Sat. Oct 12th, 2024

3 October 2022

The European Banking Authority (EBA) today published a Report on the reliance of the EU financial sector on counterparties, operators, and financing originating from outside the Single Market. As of June 2021, 360 banks controlled by non-EU entities were operating in the EU representing 12% of the Union’s total banking assets. At the same time, EU banks had, on average, 19% of their total funding denominated in significant foreign currencies. These findings reflect the high degree of openness of the EU economy within the global financial system. While raising funding from non-EU sources brings opportunities, it may create vulnerabilities in some areas. Against this background, matching foreign currency assets with liabilities denominated in the same currency is generally considered prudent risk management.

Overview of the results

The first part of the Report focuses on the role of non-EU entities in the EU banking sector. As of June 2021, their market share was 12.2% of total banking assets, 11.4% of loans, 6.6% of debt securities and 31.4% of derivatives. Non-EU entities active in the EU are most active in the wholesale banking activities, with EU credit institutions and other financial corporations as their main counterparties. This finding is partly explained by the presence in the sample of investment banks and of one large clearing house, which together represent more than half of the assets of all non-EU entities operating in the EU.

Concerning the use of EU banks of services provided by non-EU operators, 20% of EU banks’ total fees and commissions expenses were credited to operators residing outside of the EU. Payment services, clearing and settlement and custody services are among the most common types of activities that EU banks source from non-EU operators.

The Report also investigates the dependency of EU banks on foreign currency funding. As of June 2021, 19% of EU banks’ total funding was denominated in significant foreign currencies. When looking at the key liquidity metrics, EU banks reported strong overall liquidity coverage ratio (LCR) and net stable funding ratio (NSFR) positions. However, for many banks these metrics drop in individual foreign currencies below the 100% threshold. Low levels of LCR or NSFR in several significant currencies may cause problems during stress periods when liquidity may be scarce and the FX swaps markets may become difficult to access.

Notes to the editors

  • The identification of non-EU entities and operators was made based on the main assumption of control, which is the holding, either directly or indirectly, of more than 50% of the shares of the entity that operates in the EU.
  • The term operator refers to both, financial institutions and non-financial corporations that may provide services to EU banks.
  • The different analyses included in the Report rely on different data sources. The analysis on the role of non-EU entities in the EU banking sector is based on a dedicated data collection for non-EU branches and subsidiaries. The analysis on the dependency of EU banks on the provision of services by non-EU operators is based on an ad-hoc qualitative survey. The samples used for the different analyses are explained in the different sections of the Report and may vary from each other.
  • Market share figures may represent a slight underestimation, as not all non-EU entities are subject to the same reporting requirements across the EU, and the market share is calculated only for those entities that submitted data.

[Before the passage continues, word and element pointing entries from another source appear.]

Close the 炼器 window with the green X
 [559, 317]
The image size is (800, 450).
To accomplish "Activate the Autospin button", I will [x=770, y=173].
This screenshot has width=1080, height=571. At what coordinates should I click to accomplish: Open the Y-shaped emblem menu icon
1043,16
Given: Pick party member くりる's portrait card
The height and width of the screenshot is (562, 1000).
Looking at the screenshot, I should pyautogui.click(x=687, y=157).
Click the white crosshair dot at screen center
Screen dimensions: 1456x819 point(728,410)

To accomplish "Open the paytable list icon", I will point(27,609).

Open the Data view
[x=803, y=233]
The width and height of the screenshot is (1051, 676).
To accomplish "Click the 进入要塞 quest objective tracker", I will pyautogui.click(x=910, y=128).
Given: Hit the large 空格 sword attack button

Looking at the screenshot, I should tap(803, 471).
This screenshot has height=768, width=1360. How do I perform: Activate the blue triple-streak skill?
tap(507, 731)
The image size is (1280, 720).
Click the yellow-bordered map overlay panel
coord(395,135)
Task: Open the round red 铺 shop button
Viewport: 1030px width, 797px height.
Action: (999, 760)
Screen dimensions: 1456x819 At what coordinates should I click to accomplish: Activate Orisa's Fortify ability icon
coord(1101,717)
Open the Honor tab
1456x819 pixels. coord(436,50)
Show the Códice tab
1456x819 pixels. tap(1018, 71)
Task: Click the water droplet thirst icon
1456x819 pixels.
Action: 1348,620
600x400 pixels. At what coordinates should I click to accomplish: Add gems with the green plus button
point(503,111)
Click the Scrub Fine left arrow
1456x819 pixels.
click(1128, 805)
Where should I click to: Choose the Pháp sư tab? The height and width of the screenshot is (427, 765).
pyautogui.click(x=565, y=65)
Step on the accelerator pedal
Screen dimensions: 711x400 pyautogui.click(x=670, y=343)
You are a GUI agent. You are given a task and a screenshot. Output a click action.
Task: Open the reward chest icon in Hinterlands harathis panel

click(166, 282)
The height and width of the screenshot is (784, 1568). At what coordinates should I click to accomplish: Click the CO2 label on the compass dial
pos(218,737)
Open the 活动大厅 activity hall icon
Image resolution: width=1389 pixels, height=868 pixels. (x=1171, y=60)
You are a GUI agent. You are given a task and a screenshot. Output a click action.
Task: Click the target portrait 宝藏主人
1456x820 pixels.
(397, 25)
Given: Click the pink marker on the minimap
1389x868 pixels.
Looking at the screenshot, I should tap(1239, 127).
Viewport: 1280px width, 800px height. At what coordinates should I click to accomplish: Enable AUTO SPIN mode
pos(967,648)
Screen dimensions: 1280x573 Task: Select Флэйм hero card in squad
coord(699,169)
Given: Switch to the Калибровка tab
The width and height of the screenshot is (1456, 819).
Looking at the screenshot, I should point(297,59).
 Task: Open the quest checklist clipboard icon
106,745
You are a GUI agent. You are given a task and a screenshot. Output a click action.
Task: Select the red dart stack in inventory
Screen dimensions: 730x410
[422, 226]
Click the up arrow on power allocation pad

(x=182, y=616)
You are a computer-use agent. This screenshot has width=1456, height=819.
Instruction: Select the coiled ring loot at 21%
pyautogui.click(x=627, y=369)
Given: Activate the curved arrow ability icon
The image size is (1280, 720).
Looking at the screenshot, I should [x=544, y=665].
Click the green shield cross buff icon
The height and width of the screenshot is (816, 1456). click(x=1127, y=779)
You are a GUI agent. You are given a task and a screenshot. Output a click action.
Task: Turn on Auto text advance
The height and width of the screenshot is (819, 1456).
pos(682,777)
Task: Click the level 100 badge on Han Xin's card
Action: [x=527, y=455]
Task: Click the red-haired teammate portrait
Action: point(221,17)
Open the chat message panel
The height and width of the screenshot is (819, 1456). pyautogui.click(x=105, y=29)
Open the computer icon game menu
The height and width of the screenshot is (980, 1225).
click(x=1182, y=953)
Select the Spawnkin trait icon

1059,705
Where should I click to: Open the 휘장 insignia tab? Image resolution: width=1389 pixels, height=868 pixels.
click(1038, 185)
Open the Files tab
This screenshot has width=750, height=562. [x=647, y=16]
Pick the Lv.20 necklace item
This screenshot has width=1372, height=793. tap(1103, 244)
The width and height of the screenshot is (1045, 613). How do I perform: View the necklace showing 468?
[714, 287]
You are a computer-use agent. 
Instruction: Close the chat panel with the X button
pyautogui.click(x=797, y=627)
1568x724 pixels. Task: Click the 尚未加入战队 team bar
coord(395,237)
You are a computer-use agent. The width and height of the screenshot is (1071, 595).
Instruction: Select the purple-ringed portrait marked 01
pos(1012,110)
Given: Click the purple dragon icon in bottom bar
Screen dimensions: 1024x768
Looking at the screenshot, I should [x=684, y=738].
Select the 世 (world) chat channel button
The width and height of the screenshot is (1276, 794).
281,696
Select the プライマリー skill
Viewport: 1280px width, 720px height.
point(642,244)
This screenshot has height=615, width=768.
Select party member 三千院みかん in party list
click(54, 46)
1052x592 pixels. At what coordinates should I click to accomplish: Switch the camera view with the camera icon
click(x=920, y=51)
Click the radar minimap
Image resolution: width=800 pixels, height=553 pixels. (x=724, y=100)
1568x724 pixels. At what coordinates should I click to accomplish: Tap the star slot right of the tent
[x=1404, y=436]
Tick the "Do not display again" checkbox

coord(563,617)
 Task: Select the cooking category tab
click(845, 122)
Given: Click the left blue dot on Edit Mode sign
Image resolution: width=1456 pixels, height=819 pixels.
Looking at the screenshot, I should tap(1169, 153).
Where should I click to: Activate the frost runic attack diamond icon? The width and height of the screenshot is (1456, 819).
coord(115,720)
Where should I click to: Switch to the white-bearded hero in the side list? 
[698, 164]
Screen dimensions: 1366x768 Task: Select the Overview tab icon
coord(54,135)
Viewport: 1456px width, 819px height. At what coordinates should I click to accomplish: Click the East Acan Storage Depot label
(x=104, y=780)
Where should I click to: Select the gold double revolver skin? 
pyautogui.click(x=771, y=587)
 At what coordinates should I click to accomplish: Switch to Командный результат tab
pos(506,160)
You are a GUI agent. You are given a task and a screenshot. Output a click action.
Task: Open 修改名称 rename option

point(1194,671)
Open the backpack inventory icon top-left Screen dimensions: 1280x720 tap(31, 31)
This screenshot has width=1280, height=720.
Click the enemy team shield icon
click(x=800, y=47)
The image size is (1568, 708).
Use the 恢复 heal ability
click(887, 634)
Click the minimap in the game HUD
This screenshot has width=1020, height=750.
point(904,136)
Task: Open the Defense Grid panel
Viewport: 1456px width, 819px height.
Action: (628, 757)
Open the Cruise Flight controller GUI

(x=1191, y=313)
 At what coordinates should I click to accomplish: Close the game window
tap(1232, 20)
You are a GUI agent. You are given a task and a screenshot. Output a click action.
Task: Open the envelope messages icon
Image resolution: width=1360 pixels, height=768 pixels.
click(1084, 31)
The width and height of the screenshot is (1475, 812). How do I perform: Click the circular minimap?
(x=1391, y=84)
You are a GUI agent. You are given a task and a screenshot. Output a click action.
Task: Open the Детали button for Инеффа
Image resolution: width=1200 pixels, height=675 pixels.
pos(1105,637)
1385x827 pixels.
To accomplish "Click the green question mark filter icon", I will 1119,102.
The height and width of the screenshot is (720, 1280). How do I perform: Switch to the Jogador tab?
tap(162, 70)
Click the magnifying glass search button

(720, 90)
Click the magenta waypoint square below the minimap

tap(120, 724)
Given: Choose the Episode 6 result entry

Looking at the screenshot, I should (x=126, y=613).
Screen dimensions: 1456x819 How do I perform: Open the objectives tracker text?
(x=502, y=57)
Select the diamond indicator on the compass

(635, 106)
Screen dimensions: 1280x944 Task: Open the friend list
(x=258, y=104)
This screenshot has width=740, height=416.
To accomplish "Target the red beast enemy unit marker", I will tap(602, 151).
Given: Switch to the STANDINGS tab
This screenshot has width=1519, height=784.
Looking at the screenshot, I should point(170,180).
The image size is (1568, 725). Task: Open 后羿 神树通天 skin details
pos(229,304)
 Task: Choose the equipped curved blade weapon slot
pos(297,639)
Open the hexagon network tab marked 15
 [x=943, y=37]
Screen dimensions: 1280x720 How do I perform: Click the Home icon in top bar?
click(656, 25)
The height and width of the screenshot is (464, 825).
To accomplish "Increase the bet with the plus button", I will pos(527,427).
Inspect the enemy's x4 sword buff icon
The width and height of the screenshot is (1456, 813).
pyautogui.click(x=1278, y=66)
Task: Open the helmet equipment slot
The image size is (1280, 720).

Moreover, the Report does not provide the full picture of the activity of third country entities in the EU because the direct provision of banking services by non-EU entities to EU customers is not captured.
  • The analysis on dependency of EU banks on foreign funding shows results based on individual reporting and include data from EU based standalone banks and from EU-registered entities of EU banking groups. The results consider as foreign currency funding all funding denominated in currencies different to the domestic currency of each EU individual bank. For example, when looking at foreign currency funding from a cross-border banking group, no data at consolidated level is considered and each individual entity (parent and subsidiaries) is analysed separately. As a result, domestic currency funding of EU subsidiaries of EU cross-border banking groups is always considered as domestic. It should be noted that due to data limitations non-EU subsidiaries are not included in this analysis.